*** Block opens ***

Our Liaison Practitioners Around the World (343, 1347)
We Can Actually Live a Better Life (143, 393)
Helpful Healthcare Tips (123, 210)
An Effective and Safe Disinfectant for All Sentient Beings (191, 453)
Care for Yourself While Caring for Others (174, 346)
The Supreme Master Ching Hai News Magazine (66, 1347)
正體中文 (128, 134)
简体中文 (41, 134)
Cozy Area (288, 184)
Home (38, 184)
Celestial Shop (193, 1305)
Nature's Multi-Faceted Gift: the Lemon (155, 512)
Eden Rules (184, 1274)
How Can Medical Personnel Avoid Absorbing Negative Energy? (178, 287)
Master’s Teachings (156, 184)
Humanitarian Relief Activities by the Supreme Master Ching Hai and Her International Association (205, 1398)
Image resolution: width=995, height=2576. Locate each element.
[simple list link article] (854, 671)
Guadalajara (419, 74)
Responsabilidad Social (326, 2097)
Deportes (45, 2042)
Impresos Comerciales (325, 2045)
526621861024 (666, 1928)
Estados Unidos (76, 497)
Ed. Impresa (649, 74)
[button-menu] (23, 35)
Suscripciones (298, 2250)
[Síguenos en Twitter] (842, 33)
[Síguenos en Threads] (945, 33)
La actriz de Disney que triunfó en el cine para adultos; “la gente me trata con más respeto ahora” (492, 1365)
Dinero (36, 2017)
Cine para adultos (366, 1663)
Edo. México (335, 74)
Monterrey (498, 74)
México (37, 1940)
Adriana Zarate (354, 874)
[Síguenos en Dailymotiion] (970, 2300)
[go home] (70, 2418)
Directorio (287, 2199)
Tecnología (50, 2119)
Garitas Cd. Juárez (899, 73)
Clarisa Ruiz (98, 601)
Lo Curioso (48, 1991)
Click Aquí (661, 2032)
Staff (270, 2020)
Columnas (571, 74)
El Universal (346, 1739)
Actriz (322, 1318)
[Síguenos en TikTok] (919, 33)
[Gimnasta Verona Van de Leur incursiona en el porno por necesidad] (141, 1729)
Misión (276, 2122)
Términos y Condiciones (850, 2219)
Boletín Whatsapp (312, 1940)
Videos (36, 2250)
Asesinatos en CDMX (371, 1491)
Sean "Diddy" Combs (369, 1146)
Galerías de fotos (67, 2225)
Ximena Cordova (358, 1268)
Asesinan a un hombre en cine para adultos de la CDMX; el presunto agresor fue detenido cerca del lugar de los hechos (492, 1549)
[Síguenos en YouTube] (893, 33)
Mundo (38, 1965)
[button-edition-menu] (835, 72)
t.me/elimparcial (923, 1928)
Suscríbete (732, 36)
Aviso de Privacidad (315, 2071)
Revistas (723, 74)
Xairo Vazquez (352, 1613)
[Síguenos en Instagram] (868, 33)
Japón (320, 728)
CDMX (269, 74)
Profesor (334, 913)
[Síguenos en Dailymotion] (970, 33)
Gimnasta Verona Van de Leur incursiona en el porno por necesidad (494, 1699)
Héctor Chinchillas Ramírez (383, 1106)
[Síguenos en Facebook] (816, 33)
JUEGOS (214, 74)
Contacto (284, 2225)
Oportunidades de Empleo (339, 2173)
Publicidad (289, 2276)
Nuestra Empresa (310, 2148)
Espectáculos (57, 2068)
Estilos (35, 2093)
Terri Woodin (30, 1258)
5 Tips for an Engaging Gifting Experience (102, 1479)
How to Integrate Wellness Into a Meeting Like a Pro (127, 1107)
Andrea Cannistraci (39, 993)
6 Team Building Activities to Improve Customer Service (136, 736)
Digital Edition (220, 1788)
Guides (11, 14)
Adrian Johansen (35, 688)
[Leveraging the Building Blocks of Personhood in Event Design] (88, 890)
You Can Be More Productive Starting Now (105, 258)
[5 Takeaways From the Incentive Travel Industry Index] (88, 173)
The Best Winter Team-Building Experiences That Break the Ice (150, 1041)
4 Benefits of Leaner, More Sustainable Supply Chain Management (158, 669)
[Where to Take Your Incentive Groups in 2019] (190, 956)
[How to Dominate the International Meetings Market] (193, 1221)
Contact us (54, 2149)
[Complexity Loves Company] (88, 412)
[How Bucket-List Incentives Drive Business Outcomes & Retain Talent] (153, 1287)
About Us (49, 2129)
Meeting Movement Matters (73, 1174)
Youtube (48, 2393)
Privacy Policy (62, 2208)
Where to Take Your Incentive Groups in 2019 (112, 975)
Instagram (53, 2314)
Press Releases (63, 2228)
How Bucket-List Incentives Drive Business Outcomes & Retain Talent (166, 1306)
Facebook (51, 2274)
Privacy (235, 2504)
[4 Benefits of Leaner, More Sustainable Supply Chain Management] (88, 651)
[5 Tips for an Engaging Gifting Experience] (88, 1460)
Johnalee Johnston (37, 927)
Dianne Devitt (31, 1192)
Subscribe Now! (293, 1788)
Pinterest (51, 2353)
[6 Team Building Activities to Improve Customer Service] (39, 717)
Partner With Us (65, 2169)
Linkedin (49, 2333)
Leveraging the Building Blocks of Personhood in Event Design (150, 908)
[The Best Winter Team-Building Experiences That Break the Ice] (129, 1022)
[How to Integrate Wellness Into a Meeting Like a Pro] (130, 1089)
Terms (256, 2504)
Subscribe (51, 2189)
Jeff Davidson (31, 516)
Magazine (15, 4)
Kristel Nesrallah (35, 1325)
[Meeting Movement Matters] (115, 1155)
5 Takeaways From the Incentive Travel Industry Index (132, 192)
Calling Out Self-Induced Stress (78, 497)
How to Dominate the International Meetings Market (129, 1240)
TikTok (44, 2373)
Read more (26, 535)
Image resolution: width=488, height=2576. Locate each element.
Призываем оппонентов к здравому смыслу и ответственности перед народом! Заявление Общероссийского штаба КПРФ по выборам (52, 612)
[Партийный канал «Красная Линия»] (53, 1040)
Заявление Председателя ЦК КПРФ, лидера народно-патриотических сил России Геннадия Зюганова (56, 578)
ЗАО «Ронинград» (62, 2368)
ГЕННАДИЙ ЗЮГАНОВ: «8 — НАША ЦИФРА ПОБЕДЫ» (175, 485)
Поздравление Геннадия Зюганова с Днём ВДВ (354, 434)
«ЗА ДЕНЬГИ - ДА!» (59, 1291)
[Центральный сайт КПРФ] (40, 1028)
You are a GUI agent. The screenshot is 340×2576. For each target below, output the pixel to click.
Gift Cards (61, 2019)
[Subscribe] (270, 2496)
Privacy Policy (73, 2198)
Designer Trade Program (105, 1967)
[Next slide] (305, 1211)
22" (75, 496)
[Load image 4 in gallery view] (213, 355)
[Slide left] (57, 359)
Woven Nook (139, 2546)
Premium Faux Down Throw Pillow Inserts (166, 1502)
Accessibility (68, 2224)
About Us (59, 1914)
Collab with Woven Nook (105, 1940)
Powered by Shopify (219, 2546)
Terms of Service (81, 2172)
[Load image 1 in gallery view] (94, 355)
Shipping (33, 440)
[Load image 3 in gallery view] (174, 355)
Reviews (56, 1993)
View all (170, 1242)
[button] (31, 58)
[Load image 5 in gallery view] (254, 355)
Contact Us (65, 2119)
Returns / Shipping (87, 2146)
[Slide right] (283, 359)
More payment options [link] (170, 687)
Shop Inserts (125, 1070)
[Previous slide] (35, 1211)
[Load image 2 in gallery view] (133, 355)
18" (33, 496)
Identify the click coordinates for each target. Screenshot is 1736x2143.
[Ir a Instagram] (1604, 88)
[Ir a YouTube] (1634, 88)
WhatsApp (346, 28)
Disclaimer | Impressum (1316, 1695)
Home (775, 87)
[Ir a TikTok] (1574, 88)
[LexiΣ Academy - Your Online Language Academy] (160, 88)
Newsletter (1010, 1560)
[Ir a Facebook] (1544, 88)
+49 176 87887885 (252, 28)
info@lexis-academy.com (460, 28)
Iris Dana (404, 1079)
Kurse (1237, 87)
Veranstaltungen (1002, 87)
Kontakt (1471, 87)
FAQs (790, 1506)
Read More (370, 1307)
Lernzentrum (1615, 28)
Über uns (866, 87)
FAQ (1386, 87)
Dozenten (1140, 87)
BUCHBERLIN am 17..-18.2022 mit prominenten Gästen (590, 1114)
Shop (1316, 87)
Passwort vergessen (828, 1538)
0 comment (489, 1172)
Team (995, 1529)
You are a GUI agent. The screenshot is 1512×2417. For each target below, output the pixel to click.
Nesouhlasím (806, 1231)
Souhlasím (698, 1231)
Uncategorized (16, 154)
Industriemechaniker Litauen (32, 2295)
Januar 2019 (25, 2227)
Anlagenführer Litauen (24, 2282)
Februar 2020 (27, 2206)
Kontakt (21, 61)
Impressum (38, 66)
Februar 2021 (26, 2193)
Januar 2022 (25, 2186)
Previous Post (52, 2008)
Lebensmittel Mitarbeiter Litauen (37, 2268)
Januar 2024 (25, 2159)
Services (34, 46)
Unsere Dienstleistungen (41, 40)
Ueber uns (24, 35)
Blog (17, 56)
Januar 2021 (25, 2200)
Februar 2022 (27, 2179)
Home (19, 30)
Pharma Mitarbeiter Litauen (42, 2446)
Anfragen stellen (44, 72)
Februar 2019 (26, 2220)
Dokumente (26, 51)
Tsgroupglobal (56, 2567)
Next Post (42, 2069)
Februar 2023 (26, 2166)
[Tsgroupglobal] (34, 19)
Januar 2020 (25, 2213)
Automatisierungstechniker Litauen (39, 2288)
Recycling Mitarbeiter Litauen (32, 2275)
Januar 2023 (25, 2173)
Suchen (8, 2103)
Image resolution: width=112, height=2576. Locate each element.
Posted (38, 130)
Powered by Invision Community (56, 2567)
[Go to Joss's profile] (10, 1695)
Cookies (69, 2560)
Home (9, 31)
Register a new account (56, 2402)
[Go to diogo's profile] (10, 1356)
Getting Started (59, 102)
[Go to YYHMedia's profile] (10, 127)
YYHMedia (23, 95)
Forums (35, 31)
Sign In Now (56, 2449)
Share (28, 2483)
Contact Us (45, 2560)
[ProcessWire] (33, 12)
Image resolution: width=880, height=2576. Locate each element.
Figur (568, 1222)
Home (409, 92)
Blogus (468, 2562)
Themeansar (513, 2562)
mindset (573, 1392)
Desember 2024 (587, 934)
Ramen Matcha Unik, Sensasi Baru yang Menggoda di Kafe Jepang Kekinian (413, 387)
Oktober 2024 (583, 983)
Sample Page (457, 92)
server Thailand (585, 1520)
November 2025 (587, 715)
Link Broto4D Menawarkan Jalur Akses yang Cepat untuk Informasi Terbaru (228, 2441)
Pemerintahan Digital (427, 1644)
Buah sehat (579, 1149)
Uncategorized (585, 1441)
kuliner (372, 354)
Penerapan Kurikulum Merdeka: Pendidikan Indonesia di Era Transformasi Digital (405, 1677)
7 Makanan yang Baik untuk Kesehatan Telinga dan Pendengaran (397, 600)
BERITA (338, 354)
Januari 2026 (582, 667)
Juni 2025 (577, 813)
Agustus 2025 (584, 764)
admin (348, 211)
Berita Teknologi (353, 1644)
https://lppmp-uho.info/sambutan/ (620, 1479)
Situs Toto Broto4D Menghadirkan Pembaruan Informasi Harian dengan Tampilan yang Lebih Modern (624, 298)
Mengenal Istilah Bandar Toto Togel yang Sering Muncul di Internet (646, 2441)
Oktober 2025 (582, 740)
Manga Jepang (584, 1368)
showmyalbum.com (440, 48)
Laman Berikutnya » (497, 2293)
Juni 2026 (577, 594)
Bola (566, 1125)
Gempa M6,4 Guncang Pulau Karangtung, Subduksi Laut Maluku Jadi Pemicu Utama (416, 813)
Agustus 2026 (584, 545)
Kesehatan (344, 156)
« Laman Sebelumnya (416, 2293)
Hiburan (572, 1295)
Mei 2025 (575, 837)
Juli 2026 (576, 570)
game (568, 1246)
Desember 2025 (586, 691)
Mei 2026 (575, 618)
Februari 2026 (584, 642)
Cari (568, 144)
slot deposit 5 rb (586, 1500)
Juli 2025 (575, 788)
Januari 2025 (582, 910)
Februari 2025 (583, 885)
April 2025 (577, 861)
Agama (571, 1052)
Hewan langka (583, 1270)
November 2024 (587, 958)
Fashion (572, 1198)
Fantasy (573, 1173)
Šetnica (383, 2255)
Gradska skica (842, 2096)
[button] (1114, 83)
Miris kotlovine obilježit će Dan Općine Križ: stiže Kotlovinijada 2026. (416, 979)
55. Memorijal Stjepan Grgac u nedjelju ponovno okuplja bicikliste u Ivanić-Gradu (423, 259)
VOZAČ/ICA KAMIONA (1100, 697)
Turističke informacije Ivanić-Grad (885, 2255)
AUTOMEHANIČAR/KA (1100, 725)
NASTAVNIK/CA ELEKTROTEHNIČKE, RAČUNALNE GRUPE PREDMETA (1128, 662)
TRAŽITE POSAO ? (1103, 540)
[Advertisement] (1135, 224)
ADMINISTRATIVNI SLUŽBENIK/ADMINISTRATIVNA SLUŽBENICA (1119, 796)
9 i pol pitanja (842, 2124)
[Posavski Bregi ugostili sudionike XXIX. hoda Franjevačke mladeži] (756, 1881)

*** Block closes ***

- _Problem to solve_
Using the entries above, extract exactly the span from the line with "87887885 (252, 28)" to the line with "Dozenten (1140, 87)", both lines included; leave out everything else.

- _Written response_
+49 176 87887885 (252, 28)
info@lexis-academy.com (460, 28)
Iris Dana (404, 1079)
Kurse (1237, 87)
Veranstaltungen (1002, 87)
Kontakt (1471, 87)
FAQs (790, 1506)
Read More (370, 1307)
Lernzentrum (1615, 28)
Über uns (866, 87)
FAQ (1386, 87)
Dozenten (1140, 87)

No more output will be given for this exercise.